Noting in case you were not aware:
We have IGRAPH_TO and IGRAPH_FROM, which are both simpler to use and more efficient than igraph_edge (they avoid any function call).
There is also IGRAPH_OTHER. If an undirected edge is u-v then IGRAPH_OTHER(graph, edge, v) gives u. Did you need IGRAPH_OTHER(graph, edge, actnode) here?
There was a problem hiding this comment.
This is also a copycat from spanning_trees.c. Shall I make a PR to fix that?
There was a problem hiding this comment.
I think it should be fixed in spanning_trees.c as well. That file is a very old part of the codebase, probably well before the time we've added IGRAPH_TO and IGRAPH_FROM. It probably does not make any difference performance-wise, but it helps people to pick up best practices if we have less places in the codebase where we don't use the shortcuts we've implemented to make our life easier in the long run.
There was a problem hiding this comment.
It probably does not make any difference performance-wise
It depends. If this is the only function call in a loop, eliminating that call may very well make a noticeable difference. Function calls are expensive.
src/cycle_basis.c
Outdated
| IGRAPH_CHECK(igraph_incident(graph, &inc_edges, (igraph_integer_t) actnode, | ||
| IGRAPH_ALL)); | ||
|
|
||
| for (j=0; j<igraph_vector_size(&inc_edges); j++) { |
There was a problem hiding this comment.
Please avoid using vector_size in for loops like this. Instead, get the size first, store it in a variable, then use that variable.
Here it would not matter that much because there are already several other function calls in the loop, but in general, it's good to get into the habit of storing the size in a variable. In a tight loop, that function call would bring a noticeable performance hit.
There was a problem hiding this comment.
This is copycat of the exact same pattern in spanning_trees.c, e.g. line 321. I think the compiler will put the igraph_vector_size(&inc_edges) into a variable anyway, so I'm not sure a human should deal with these kinds of optimizations.
So if this is a performance problem because the compiler does not do its job, I can open a separate PR to fix it everywhere else too. @ntamas @vtraag ?
There was a problem hiding this comment.
I have been surprised several times in the past by the complexity of optimizations compilers can do automatically, but I'm still unsure :)
On one hand, yes, it should be the compiler's job to optimize this and leave it to us mere mortals to deal with the more interesting parts of programming. On the other hand, in order to do the optimization here in this particular case, the compiler (let it be gcc, clang, MSVC or something else) must be able to infer that 1) igraph_vector_size() is side-effect-free (okay, that's actually quite easy), and that 2) the thing that igraph_vector_size() calculates is an invariant of the loop so it can be lifted to an external variable (which might even end up being in a register only). If the compiler can infer this, that's great.

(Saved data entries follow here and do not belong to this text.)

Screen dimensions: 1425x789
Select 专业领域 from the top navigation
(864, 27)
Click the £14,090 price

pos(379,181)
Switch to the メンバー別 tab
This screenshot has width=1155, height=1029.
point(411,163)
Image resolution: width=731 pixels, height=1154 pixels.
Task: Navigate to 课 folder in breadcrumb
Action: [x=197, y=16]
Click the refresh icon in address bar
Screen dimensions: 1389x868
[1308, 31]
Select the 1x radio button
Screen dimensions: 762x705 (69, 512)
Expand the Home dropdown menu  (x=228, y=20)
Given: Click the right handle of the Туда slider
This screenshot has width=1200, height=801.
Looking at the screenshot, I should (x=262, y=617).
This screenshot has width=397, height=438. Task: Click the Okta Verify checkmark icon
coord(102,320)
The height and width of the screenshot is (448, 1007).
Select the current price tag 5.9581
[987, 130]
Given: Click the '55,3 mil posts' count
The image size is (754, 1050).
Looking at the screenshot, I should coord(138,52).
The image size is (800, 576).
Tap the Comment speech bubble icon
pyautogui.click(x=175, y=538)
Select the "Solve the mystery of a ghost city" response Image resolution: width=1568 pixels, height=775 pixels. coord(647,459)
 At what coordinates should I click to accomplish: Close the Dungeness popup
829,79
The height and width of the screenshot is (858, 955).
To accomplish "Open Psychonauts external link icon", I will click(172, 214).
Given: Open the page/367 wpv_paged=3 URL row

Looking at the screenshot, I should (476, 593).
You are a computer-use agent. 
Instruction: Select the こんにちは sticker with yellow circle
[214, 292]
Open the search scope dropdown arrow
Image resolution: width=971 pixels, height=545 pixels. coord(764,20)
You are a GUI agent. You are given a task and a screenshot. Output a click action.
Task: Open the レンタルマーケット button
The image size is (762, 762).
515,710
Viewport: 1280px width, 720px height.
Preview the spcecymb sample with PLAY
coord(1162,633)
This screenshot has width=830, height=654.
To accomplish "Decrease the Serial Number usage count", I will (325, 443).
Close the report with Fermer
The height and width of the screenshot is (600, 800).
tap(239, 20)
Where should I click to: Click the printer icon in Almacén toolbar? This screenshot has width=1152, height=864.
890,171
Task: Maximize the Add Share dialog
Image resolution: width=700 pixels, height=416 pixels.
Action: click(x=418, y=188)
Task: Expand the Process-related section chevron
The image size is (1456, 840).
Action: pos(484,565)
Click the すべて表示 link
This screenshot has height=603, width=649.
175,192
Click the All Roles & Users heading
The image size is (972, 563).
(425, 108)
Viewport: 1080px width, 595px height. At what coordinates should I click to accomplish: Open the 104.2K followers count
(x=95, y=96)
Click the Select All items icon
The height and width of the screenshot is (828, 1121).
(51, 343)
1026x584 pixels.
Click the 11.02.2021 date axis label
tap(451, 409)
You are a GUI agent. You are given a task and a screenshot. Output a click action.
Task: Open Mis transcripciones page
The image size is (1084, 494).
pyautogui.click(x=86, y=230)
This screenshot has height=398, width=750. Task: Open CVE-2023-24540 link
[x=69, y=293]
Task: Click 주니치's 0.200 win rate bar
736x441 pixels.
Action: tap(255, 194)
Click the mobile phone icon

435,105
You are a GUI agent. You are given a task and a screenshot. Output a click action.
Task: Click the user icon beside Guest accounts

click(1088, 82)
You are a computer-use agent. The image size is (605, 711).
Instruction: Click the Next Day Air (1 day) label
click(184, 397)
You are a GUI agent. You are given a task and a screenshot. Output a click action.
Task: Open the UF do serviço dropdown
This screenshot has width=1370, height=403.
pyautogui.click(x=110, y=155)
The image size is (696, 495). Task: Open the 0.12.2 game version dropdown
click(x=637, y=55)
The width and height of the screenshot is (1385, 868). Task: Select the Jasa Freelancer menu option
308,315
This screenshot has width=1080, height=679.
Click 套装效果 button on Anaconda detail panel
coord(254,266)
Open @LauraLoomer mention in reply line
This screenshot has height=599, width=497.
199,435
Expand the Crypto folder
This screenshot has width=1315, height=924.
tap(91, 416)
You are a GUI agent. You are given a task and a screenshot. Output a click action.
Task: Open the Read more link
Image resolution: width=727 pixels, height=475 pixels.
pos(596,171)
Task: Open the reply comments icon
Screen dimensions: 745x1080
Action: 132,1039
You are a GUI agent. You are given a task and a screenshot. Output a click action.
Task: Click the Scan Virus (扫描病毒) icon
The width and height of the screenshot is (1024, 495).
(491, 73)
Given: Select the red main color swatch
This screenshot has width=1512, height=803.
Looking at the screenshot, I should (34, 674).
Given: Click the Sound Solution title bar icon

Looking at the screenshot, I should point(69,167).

As for me, I routinely lift the size of a vector into a variable on its own and then use that variable in the loop -- compilers were not that good in the past and old habits die hard. Also, it gives me peace of mind to do so because then I can say that it probably works even on a crappy compiler. However, if someone leaves the function call in the loop, that's also okay if I know it's a simple function call that does not do anything complex.
There was a problem hiding this comment.
The compiler cannot infer that igraph_vector_size is side-effect free because it does not have the definition of that function. It is in a different translation unit.
Link-time optimization might be able to mitigate this to some extent, but it's not guaranteed, and LTO does not even work on all platforms. We should not rely on it.
There was a problem hiding this comment.
@iosonofabio In C++ one can just do for (int i=0; i < vec.size(); ++i) because vec.size() will be an inline function that lives in a header. The compiler can analyse it and figure out that it does not need to call it for every loop iteration. In C, this is not possible because there is no general support for inline functions and the definition will simply not be visible to the compiler.
It is good practice to make a habit of avoiding this pattern. It's very easy to do so and then you don't have to keep thinking about how big the performance impact is anyway.
src/cycle_basis.c
Outdated
| while (! igraph_dqueue_empty(&q)) { | ||
| /* current node, incoming edge, and distance from tree root */ | ||
| long int actnode=(long int) igraph_dqueue_pop(&q); | ||
| long int actedge=(long int) igraph_dqueue_pop(&q); |
There was a problem hiding this comment.
Let's not use tab characters for indentation. It appears that there are lots of tabs in this file, mixed with spaces.
There was a problem hiding this comment.
Speaking about tabs vs spaces: I think we have an .editorconfig at the root, but not all editors pick up the settings from .editorconfig by default, so we need another safety mechanism to prevent misformatted code from slipping into the codebase. Initially I wanted to propose using pre-commit for validating the codebase with pre-commit hooks, but then I realized that third-party contributors would probably not have pre-commit installed and then we would be back to square one. Do you guys know about any Github plugin that could be used to validate code style in the PRs, or do we have to create a CI test for that?
src/cycle_basis.c
Outdated
| /* Clean */ | ||
| igraph_vector_destroy(&fvs); | ||
| igraph_vector_ptr_destroy_all(trees); | ||
| IGRAPH_FINALLY_CLEAN(1 + n + 1); // FIXME: Check this number |
There was a problem hiding this comment.
This may be a useful read:
Unfortunately, the handling of vector_ptrs in an error conditions is not completely standardized yet.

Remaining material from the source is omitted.